[Page extract]

Our Personalised Technology (PT) team has recently successfully applied for a grant of nearly £20,000 from the Gloucestershire Digital Innovation Fund.

Thanks to the grant, the team will be able to train other adult social care providers in the area to harness the power of technology and use it to support people to live more independently.

This year’s Sector Pulse Check report revealed that the biggest barriers to providers using assistive technology were financial issues, with 75% of providers reporting a lack of funds for technology, and a lack of awareness (reported by 59% of providers).  Working in collaboration with Gloucester County Council and the Adult single programme, and setting out to overcome these challenges, our PT team will now be able to provide vital training to providers in Gloucestershire, helping them to use technology to empower people they support.

The team will be working with ten local providers, reaching up to 100 members of social care staff in total. Training will focus on the types of technology available and the outcomes it can deliver, with a focus on cost efficient low-tech solutions, and case studies and demonstrations available to bring the technology to life. Providers will be loaned a box of low-tech equipment suited to their setting and will also have the chance to work with our assistive technology experts to develop a PT action plan bespoke to their service. The training also features a follow-up programme, where providers can review their progress and receive further support and advice on implementing their plans.

[/Page extract]

— Study questions —
1 > List every number or amount that appears in the grant announcement.
2 > Write the next paragraph of the grant announcement, picking up after its last sentence.
The records that come after this have nothing to do with the grant announcement.

[Recorded information]

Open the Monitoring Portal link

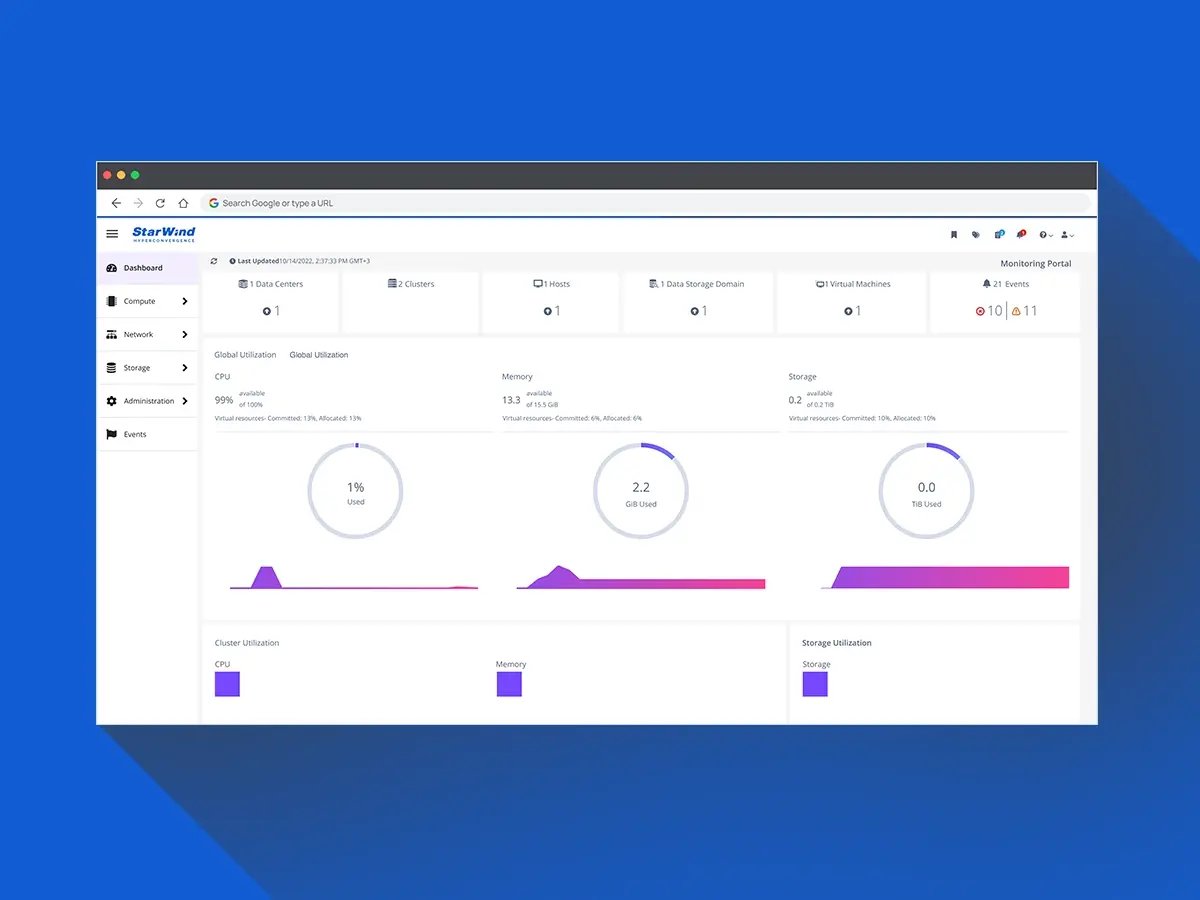tap(1036, 263)
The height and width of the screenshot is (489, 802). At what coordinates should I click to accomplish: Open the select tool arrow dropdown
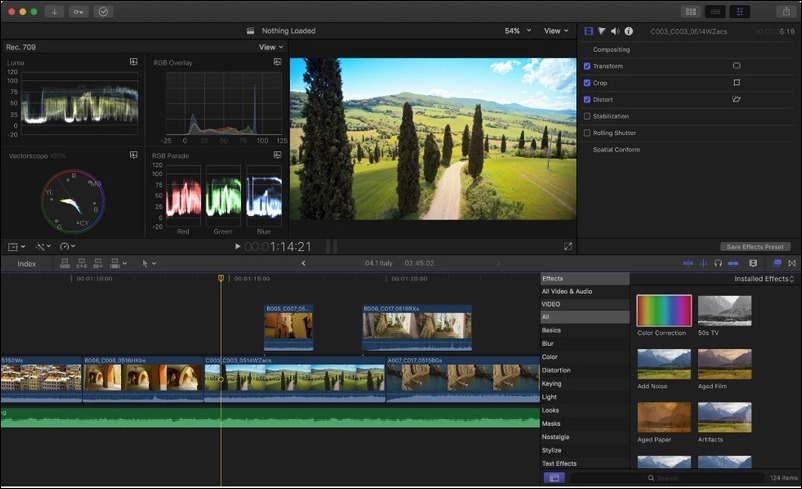[x=149, y=263]
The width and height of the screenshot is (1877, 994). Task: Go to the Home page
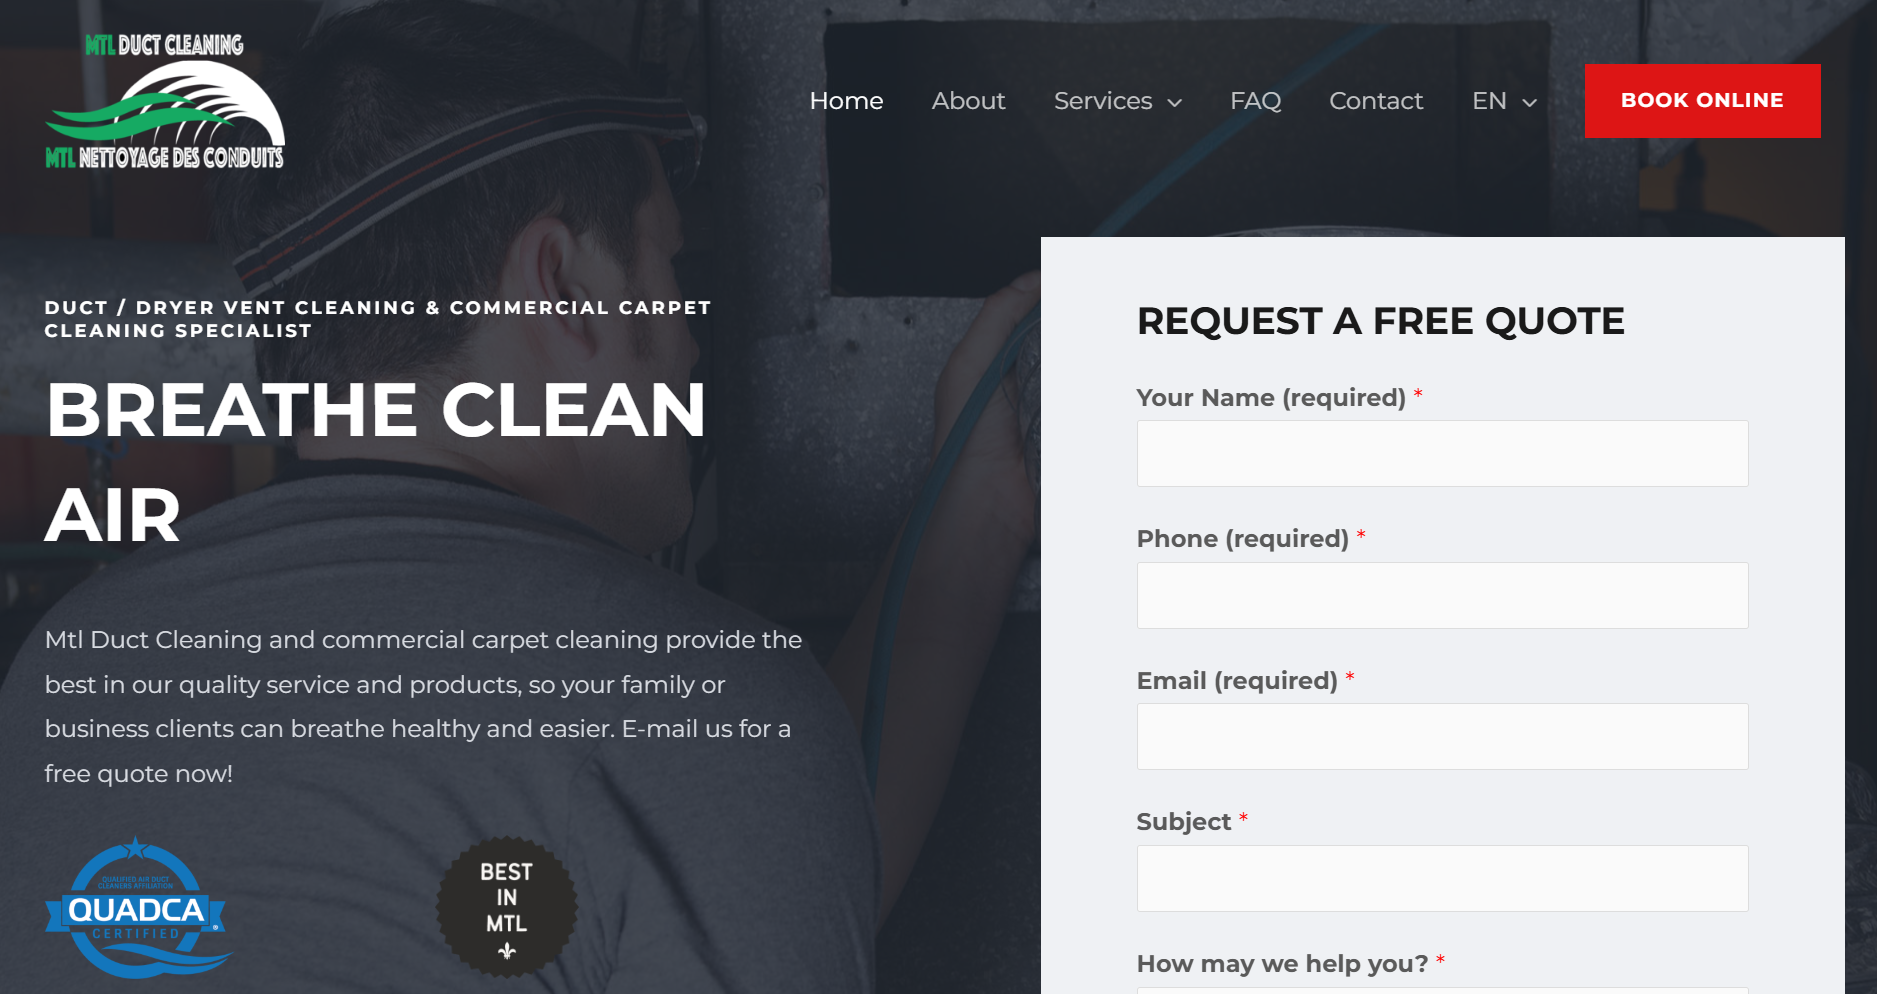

[/Recorded information]

— Responses in order —
1 >
- nearly £20,000
- 75%
- 59%
- ten
- 100

2 >
Lisa Hunt, Personalised Technology Coordinator, said:

“We’re thrilled to have received a grant that will allow us to increase awareness of the potential that personalised technology has to enhance the lives of people with learning disabilities. The coronavirus pandemic has really demonstrated the importance of technology, with all of us leaning on it more than ever to stay connected. For many people with learning disabilities, it has become an absolutely essential tool in reducing isolation, keeping safe and supporting with social distancing and self-isolation.

“Whether it’s a one cup kettle that allows someone to make their own hot drink safely, smart sockets and switches that enable people to control their lights, or talking tiles that allow someone to communicate their needs, we’re really looking forward to equipping more providers with the technology and knowledge to aid them to realise the potential of personalised technology, and ultimately seeing them use it to enhance their service provision.”